Experts At The Table: Performance Analysis

Last of three parts: IP integration strategies; which tools to use and when; developing executable specs; the need for better and different IP characterization; limits of traffic generators.


Low-Power/High-Performance Engineering sat down with Ravi Kalyanaraman, senior verification manager for the digital entertainment business unit at Marvell; William Orme, strategic marketing manager for ARM’s System IP and Processor Division; Steve Brown, product marketing and business development director for the systems and software group at Cadence; Johannes Stahl director of product marketing for system-level solutions at Synopsys; and Bill Neifert, CTO of Carbon Design Systems. What follows are excerpts of that conversation.

LPHP: How do we deal with all of the IP blocks—internally and commercially developed—that are now being used in complex designs?
Neifert: If you attack this as an assembly problem, that’s how you keep up with all of this stuff.
Stahl: I disagree. At the chip level, it comes together. You cannot separate it out.
Neifert: You certainly have to assemble it, though.
Stahl: But if you do not simulate it in an assembled way you cannot optimize performance. If you simulate at the RTL level, it’s too close.
Neifert: You have to do that.
Stahl: But if you run it together at RTL, that’s too low.
Orme: You have to use at least at some level of abstraction before you bring the subsystems together. Otherwise it’s too late.
Neifert: You don’t want to put Linux on that system, though. It will take you forever.
Brown: You need to boot Linux early with the parts of the system that are performance-sensitive, so it can be cycle-accurate. That’s what customers are doing to address what you’re talking about. You have to do systems integration to address things early. It’s a hybrid of abstractions.
Neifert: People run on fast models until they actually care about something in detail. So they may want to analyze the performance in a specific place. Then you go from the fast models to the accurate models. You can use emulators and FPGAs for that.

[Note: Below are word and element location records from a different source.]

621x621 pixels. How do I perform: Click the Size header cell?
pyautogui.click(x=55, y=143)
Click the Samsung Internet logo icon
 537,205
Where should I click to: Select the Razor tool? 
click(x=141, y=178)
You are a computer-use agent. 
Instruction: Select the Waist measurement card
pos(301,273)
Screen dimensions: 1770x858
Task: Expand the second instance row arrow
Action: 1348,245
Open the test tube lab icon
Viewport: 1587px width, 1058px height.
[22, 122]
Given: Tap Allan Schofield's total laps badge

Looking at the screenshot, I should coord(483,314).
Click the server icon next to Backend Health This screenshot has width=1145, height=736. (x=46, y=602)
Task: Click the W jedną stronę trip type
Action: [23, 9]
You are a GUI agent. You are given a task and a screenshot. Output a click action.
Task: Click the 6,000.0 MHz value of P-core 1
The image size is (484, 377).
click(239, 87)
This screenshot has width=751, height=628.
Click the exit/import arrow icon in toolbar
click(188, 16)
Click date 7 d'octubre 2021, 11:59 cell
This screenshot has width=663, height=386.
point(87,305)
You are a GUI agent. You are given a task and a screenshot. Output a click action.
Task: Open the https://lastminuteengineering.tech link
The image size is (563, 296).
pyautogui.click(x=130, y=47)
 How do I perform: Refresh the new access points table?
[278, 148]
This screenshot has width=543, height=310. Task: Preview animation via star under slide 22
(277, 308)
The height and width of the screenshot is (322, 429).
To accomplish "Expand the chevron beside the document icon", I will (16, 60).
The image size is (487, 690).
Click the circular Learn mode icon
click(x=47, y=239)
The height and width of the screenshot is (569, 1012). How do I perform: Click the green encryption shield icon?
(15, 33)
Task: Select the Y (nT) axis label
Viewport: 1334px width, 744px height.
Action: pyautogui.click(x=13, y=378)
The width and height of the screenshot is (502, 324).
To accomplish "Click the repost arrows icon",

LPHP: What you’re looking at here is more tools in your tool belt, right? You pick the one that works when you need it, which may be behavioral verification and formal verification in addition to functional verification.
Stahl: Yes. Customers will use whatever they can get a hold of.
Orme: That’s why we work with so many different EDA companies, which all have different approaches.
Neifert: I was talking with one customer who has an FPGA, an emulator, and virtual prototyping. At first they use whatever they can get, but after that—when they’re all available—they self-select depending on their requirements.

LPHP: Do customers really have that much choice?
Kalyanaraman: The tools are there right now at the higher level for architectural exploration, although there is less for performance exploration. A lot of companies are trying to bridge the gap between the individual pieces and when you put it all together. There is some measure between what the performance architect is trying to spec out and what the verification team is trying to do. You can at least try to bridge the gap by understanding what the interconnect issues could be, for example. There is emulation, and there are tools up front that deal with the interconnect. Expanding to the higher level, it would be good to have tool that can get that same kind of capability as emulation up front. At the system level can you detect performance issues?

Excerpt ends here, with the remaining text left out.